Segment Open

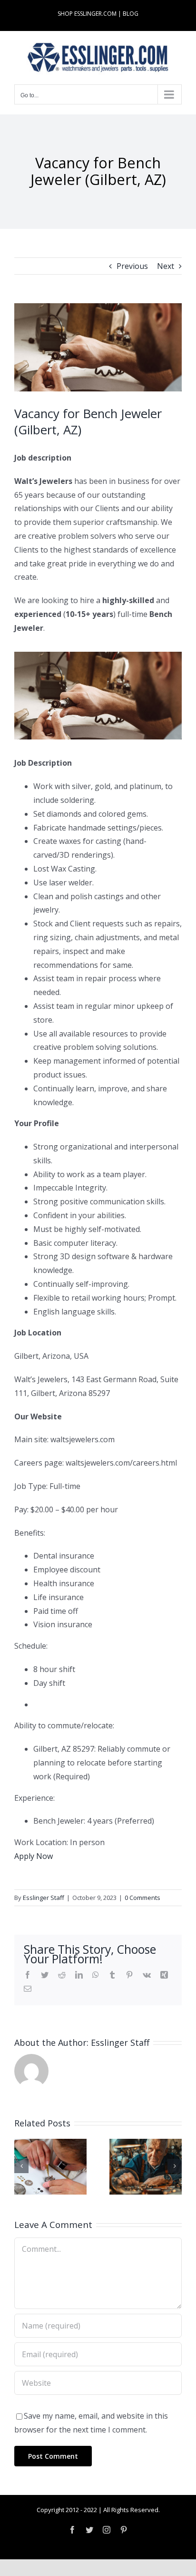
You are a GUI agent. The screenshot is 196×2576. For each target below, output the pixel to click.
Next (165, 266)
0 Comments (142, 1897)
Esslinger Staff (43, 1897)
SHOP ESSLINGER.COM (87, 14)
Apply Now (33, 1856)
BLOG (130, 14)
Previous (132, 266)
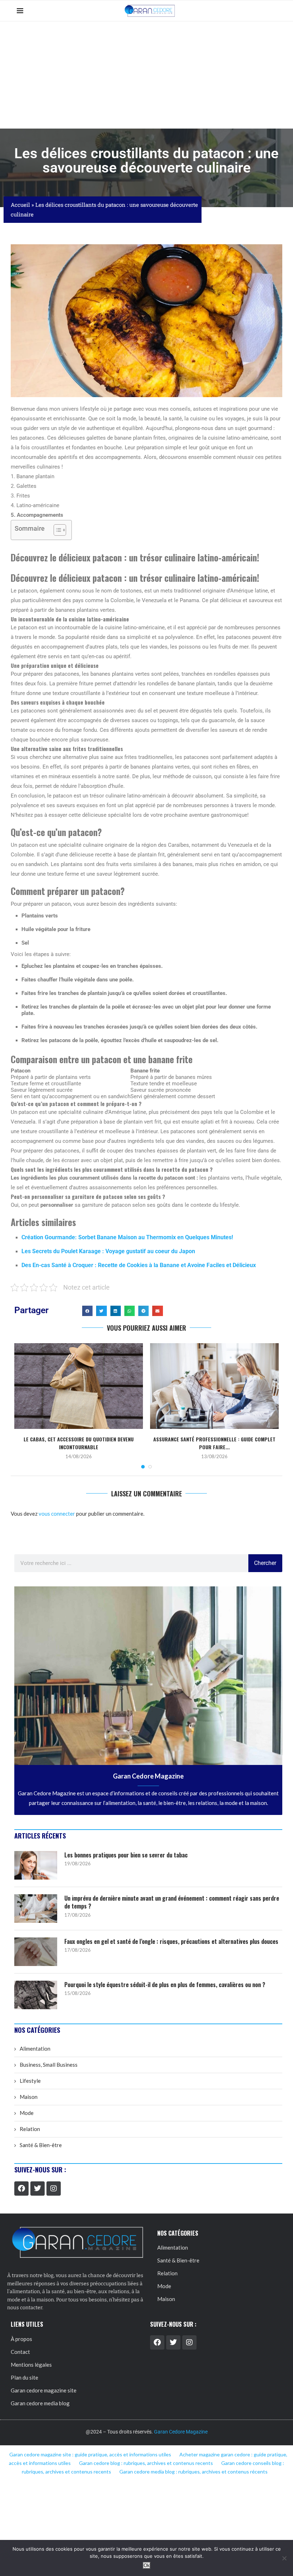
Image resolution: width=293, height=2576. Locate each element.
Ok (147, 2565)
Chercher (265, 1563)
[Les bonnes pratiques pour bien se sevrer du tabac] (35, 1865)
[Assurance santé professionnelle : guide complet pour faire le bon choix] (214, 1386)
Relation (30, 2129)
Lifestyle (30, 2080)
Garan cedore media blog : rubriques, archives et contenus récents (193, 2472)
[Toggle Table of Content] (56, 530)
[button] (87, 1311)
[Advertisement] (146, 75)
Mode (27, 2113)
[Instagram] (53, 2188)
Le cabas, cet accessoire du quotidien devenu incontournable (79, 1443)
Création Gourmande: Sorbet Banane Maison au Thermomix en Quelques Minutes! (127, 1237)
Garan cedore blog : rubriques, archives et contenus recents (146, 2463)
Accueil (20, 204)
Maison (29, 2097)
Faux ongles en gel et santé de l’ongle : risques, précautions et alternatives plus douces (171, 1941)
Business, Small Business (49, 2064)
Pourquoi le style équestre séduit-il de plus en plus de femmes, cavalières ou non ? (164, 1985)
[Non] (284, 2558)
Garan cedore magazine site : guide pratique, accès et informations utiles (90, 2454)
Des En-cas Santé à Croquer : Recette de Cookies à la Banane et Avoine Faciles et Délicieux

Segment Closed

* _WHAT IS NEEDED_: Produce a word-for-word copy of everything above from the line holding "Garan cedore blog" down to the line holding "Garan cedore magazine", with both of those lines kept.

* _EXPECTED ANSWER_:
Garan cedore blog : rubriques, archives et contenus recents (146, 2463)
Accueil (20, 204)
Maison (29, 2097)
Faux ongles en gel et santé de l’ongle : risques, précautions et alternatives plus douces (171, 1941)
Business, Small Business (49, 2064)
Pourquoi le style équestre séduit-il de plus en plus de femmes, cavalières ou non ? (164, 1985)
[Non] (284, 2558)
Garan cedore magazine site : guide pratique, accès et informations utiles (90, 2454)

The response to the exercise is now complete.